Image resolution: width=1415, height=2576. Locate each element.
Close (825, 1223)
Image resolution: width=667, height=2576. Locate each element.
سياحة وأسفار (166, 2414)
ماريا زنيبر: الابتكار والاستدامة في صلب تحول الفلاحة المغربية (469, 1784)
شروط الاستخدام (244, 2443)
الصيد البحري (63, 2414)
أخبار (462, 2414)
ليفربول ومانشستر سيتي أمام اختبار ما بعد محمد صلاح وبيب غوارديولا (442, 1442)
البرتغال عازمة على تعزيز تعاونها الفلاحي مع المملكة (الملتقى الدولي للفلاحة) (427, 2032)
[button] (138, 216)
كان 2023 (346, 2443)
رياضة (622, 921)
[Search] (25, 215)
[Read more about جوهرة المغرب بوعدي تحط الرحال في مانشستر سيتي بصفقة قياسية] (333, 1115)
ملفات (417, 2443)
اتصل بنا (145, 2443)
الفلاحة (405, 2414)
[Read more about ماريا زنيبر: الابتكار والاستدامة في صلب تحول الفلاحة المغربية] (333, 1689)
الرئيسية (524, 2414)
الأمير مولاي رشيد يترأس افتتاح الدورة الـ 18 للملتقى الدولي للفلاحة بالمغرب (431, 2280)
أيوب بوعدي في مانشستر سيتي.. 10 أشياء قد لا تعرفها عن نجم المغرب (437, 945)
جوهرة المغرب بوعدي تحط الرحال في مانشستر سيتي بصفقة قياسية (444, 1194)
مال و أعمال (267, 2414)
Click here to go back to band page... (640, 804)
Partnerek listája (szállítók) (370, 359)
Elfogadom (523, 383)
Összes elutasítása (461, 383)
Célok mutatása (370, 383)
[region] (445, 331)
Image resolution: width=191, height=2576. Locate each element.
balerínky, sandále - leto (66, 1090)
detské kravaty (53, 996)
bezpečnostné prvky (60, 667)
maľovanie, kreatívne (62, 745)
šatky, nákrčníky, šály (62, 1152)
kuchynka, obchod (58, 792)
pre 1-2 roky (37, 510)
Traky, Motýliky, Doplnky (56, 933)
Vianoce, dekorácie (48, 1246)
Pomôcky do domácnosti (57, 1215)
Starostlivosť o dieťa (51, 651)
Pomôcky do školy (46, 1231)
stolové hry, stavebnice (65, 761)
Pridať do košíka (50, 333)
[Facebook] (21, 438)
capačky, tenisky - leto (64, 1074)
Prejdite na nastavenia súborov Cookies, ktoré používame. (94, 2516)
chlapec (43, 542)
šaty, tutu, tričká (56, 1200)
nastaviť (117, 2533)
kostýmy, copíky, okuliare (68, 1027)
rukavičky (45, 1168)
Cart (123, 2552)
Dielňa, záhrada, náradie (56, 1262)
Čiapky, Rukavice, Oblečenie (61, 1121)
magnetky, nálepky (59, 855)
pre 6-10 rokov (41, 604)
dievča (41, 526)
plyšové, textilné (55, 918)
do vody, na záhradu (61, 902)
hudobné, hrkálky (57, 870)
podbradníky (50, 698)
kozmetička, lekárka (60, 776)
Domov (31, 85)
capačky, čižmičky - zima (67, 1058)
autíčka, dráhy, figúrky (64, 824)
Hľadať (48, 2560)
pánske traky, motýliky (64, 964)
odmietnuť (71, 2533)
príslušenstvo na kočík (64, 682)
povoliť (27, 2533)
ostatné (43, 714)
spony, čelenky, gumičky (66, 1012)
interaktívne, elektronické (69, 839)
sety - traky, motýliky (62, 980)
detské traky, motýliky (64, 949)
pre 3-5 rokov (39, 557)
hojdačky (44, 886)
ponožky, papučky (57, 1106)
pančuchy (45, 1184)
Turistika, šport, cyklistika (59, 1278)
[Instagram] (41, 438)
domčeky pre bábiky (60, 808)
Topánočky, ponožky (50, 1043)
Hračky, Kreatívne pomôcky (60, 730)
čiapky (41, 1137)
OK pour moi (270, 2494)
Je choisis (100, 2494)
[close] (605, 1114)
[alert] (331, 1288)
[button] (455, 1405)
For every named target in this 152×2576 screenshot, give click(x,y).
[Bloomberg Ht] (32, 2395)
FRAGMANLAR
★ ★ ★ ★ ★
▶ _PROBLEM TO WORK ON_: Repeat word for word each line from the one with "Turistika, šport, cyklistika (59, 1278)" to the end of the records above, inclusive.

▶ _EXERCISE OUTPUT_:
Turistika, šport, cyklistika (59, 1278)
[Instagram] (41, 438)
domčeky pre bábiky (60, 808)
Topánočky, ponožky (50, 1043)
Hračky, Kreatívne pomôcky (60, 730)
čiapky (41, 1137)
OK pour moi (270, 2494)
Je choisis (100, 2494)
[close] (605, 1114)
[alert] (331, 1288)
[button] (455, 1405)
For every named target in this 152×2576 screenshot, give click(x,y).
[Bloomberg Ht] (32, 2395)
FRAGMANLAR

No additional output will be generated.